| Exercise requirements |
From the listing below, retype exactly the line holding "Click the Purge CAD button", the line holding "Turn on Add custom footer toggle", and the lines between them; skip everything else.

| Task inputs |
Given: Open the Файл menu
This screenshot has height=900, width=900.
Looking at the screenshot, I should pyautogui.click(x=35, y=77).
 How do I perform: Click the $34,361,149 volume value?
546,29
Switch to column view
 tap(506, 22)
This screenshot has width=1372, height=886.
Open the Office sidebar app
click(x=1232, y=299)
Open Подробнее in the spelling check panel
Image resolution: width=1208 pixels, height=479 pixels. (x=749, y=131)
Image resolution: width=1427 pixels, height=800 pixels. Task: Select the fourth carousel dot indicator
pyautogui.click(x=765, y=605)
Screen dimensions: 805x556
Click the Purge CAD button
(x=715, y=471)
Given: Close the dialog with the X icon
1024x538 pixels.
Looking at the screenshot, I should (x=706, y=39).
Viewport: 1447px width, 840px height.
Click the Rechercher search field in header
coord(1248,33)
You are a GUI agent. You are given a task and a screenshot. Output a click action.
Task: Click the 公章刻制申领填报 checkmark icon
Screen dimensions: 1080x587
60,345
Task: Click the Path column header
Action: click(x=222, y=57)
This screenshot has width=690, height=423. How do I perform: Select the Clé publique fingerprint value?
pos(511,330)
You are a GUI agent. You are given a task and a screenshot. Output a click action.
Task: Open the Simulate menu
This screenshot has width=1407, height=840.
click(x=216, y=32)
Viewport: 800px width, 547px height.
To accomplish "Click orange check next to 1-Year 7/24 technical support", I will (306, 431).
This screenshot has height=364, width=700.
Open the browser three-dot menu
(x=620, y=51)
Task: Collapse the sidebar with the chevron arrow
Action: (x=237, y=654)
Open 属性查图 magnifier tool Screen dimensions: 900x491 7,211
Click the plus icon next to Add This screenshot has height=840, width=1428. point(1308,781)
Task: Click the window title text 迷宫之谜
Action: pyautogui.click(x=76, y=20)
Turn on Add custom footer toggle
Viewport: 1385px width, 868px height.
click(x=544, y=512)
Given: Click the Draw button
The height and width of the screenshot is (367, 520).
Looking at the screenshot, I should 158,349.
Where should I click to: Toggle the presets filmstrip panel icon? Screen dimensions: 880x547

| Answer section |
Click the Purge CAD button
(x=715, y=471)
Given: Close the dialog with the X icon
1024x538 pixels.
Looking at the screenshot, I should (x=706, y=39).
Viewport: 1447px width, 840px height.
Click the Rechercher search field in header
coord(1248,33)
You are a GUI agent. You are given a task and a screenshot. Output a click action.
Task: Click the 公章刻制申领填报 checkmark icon
Screen dimensions: 1080x587
60,345
Task: Click the Path column header
Action: click(x=222, y=57)
This screenshot has width=690, height=423. How do I perform: Select the Clé publique fingerprint value?
pos(511,330)
You are a GUI agent. You are given a task and a screenshot. Output a click action.
Task: Open the Simulate menu
This screenshot has width=1407, height=840.
click(x=216, y=32)
Viewport: 800px width, 547px height.
To accomplish "Click orange check next to 1-Year 7/24 technical support", I will (306, 431).
This screenshot has height=364, width=700.
Open the browser three-dot menu
(x=620, y=51)
Task: Collapse the sidebar with the chevron arrow
Action: (x=237, y=654)
Open 属性查图 magnifier tool Screen dimensions: 900x491 7,211
Click the plus icon next to Add This screenshot has height=840, width=1428. point(1308,781)
Task: Click the window title text 迷宫之谜
Action: pyautogui.click(x=76, y=20)
Turn on Add custom footer toggle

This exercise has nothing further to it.